◆ Text block ◆
·····

= Airport diagram =

Airport diagram of O'Hare International Airport, United States

Airport diagrams, airport charts, or aerodrome charts are airport maps that are designed to assist ground traffic to move around complex runway and taxiway configurations.

== Regulation ==
International Civil Aviation Organization’s (ICAO) Convention on International Civil Aviation Annex 4 Aeronautical Charts Chapter 13 Aerodrome/Heliport Chart specifies that the chart "shall provide flight crews with information which information which will facilitate the ground movement of aircraft" between the aircraft stand and the runway. For helicopter movement, the chart shall provide information between the helicopter stand, the touchdown and lift-off area, and the final approach and take-off area; the chart should also supplement information along helicopter ground and air taxiways and air transit routes. In addition, essential operational information should also be provided.

In the United States, the Federal Aviation Administration (FAA) states in its Order 7910.4 that "all hard-surface public-use airports with Instrument Flight Rules procedures will have a published airport diagram."

== Content ==

Airport Diagram of Guangzhou Baiyun International Airport, China

According to ICAO, airport diagrams shall show coordinates, field elevations, runways, aprons, taxiways, hot spots, taxiway routes, air transit routes, lighting, air traffic control (ATC) service boundary, communication channels, obstacles, slope angles, buildings and service areas, VOR checkpoints, and movement area permanently unsuitable for aircraft.

·····

◆ Input data ◆

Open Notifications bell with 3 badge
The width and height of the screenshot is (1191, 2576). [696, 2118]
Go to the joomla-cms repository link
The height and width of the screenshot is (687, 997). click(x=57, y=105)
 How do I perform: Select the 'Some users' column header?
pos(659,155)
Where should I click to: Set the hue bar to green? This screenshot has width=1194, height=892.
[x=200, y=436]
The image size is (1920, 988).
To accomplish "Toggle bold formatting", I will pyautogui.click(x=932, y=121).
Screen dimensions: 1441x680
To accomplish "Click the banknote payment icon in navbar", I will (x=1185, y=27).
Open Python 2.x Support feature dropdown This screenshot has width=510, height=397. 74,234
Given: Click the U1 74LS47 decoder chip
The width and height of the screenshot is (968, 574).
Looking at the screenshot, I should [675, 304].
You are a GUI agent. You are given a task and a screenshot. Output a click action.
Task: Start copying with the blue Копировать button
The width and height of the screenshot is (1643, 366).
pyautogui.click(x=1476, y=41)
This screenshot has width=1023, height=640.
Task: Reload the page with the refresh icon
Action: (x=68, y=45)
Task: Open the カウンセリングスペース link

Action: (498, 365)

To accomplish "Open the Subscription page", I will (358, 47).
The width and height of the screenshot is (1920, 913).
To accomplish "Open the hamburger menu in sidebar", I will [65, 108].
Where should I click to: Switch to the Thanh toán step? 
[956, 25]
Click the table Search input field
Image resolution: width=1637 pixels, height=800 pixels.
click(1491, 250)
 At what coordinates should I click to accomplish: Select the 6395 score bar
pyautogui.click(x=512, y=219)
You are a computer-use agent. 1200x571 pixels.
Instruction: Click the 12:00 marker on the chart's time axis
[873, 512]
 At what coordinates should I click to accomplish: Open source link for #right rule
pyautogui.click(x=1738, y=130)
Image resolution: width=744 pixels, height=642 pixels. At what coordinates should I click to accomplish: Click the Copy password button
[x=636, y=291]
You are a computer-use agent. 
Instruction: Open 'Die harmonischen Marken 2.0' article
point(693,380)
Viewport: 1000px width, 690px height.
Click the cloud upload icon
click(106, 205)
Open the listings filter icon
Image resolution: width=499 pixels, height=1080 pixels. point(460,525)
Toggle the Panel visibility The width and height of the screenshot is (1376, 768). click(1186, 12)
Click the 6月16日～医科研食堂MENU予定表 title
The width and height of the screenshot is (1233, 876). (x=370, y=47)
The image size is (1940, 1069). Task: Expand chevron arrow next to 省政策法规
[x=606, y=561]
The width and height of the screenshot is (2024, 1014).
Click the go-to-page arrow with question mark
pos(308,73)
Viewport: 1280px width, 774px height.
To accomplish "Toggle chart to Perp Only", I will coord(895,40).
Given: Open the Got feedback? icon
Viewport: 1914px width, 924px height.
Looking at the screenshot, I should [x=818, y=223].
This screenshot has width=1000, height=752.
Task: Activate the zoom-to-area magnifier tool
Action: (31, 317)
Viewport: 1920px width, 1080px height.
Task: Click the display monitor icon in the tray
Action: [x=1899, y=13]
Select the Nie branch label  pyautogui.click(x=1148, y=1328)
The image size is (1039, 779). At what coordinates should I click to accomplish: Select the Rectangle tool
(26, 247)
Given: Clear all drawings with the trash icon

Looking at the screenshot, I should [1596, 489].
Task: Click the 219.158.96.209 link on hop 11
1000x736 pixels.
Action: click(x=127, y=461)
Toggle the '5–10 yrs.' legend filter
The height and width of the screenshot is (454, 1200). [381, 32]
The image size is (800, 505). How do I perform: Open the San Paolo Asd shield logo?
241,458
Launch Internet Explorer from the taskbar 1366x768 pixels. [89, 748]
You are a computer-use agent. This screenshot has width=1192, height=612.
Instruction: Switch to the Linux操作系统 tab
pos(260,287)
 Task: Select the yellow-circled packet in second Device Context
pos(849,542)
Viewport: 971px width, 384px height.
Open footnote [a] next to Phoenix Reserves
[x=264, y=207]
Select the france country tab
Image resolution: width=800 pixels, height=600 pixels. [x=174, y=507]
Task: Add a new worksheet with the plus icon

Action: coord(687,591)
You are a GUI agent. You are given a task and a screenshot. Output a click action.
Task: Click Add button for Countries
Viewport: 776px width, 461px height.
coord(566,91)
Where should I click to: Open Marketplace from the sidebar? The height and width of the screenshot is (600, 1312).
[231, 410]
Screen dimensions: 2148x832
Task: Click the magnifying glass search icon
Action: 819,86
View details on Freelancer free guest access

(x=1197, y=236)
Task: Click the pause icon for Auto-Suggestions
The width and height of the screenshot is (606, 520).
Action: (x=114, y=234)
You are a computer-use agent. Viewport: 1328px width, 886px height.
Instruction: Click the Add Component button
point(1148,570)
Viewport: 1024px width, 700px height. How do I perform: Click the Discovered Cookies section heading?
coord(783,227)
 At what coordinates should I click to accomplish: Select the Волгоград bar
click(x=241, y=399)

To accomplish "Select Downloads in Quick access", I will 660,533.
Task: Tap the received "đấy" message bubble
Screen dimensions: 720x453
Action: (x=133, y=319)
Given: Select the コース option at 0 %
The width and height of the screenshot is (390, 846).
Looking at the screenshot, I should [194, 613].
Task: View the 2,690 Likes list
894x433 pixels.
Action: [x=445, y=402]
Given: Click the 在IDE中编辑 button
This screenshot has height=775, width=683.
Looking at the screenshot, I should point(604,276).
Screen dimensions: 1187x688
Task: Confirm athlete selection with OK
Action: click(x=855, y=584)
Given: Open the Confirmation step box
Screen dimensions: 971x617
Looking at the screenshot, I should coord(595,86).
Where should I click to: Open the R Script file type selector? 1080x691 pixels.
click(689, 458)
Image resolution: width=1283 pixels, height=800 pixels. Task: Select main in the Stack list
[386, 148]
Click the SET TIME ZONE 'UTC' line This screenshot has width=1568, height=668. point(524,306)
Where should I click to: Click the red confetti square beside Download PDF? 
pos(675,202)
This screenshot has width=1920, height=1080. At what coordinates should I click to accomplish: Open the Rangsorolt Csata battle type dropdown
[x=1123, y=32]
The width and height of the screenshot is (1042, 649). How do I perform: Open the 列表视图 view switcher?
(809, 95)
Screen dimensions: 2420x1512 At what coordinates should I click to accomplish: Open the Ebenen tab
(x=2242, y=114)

·····

◆ What this exercise asks ◆
1/ Answer the following from the text on airport diagrams.
(a) Which FAA order is cited?
(b) Which annex and chapter of the ICAO Convention on International Civil Aviation cover the Aerodrome/Heliport Chart?
(c) Which airport in China has its diagram captioned in the Content section?
2/ For each statement, decide whether it agrees with the text on airport diagrams, and quote the words that settle it.
(a) The FAA says every public-use airport will have a published airport diagram.
(b) According to ICAO, airport diagrams shall show VOR checkpoints.
(c) For helicopter movement, the chart shall provide information between the helicopter stand, the touchdown and lift-off area, and the final approach and take-off area.
3/ Write the next part of the text on airport diagrams, beginning after its last sentence.

◆ Answers provided ◆
1/
(a) Order 7910.4
(b) Annex 4 Aeronautical Charts, Chapter 13 Aerodrome/Heliport Chart
(c) Guangzhou Baiyun International Airport

2/
(a) No: "all hard-surface public-use airports with Instrument Flight Rules procedures will have a published airport diagram."
(b) Yes: "VOR checkpoints"
(c) Yes: "the chart shall provide information between the helicopter stand, the touchdown and lift-off area, and the final approach and take-off area"

3/
In addition, an airport diagram may display information on its margin area about chart's relevance and accuracy, including airport identifier, chart type, version number, version date, etc.

=== Hot spot ===

A hot spot is a location on an airport movement area with a history or potential risk of collision or runway incursion, and where heightened attention by pilots and drivers is necessary. It is believed that this extra awareness can improve planning and navigation. Hot spots are shown on both airport diagrams and chart supplements.

An area is likely to become a hot spot if it has:
- hold short line infractions
- approach hold issues
- complex taxiway configurations
- movement-non movement boundary area issues
- tower line of sight problems
- marking and signage issues

== Usage ==
Airport diagrams is mostly used to assist taxiing around the airport and are henceforth sometimes referred to as a "taxi diagrams". If pilots study the diagram prior to their arrival or departure, they can expect what runway to use and routes to take while navigating around a complex airport. When communicating with ATC, pilots will already be familiar with their routes and hence have better situation awareness. For pilots who were unable to establish radio communication with ATC, the diagram shows where the control tower is and hence where light signals may come from.

== Publication ==
In the United States, airport diagrams are published as part of Terminal Procedures Publication and are updated every 56 days unless there is a critical safety issue. In Canada, airport charts are published by Nav Canada. In Europe, while European Union Aviation Safety Agency (EASA) does not publish aerodrome charts directly, it does regulate the chart content published in Aeronautical Information Publications from its member states. Commercial providers such as Jeppesen also publish their own version of airport diagrams and can include additional airport details.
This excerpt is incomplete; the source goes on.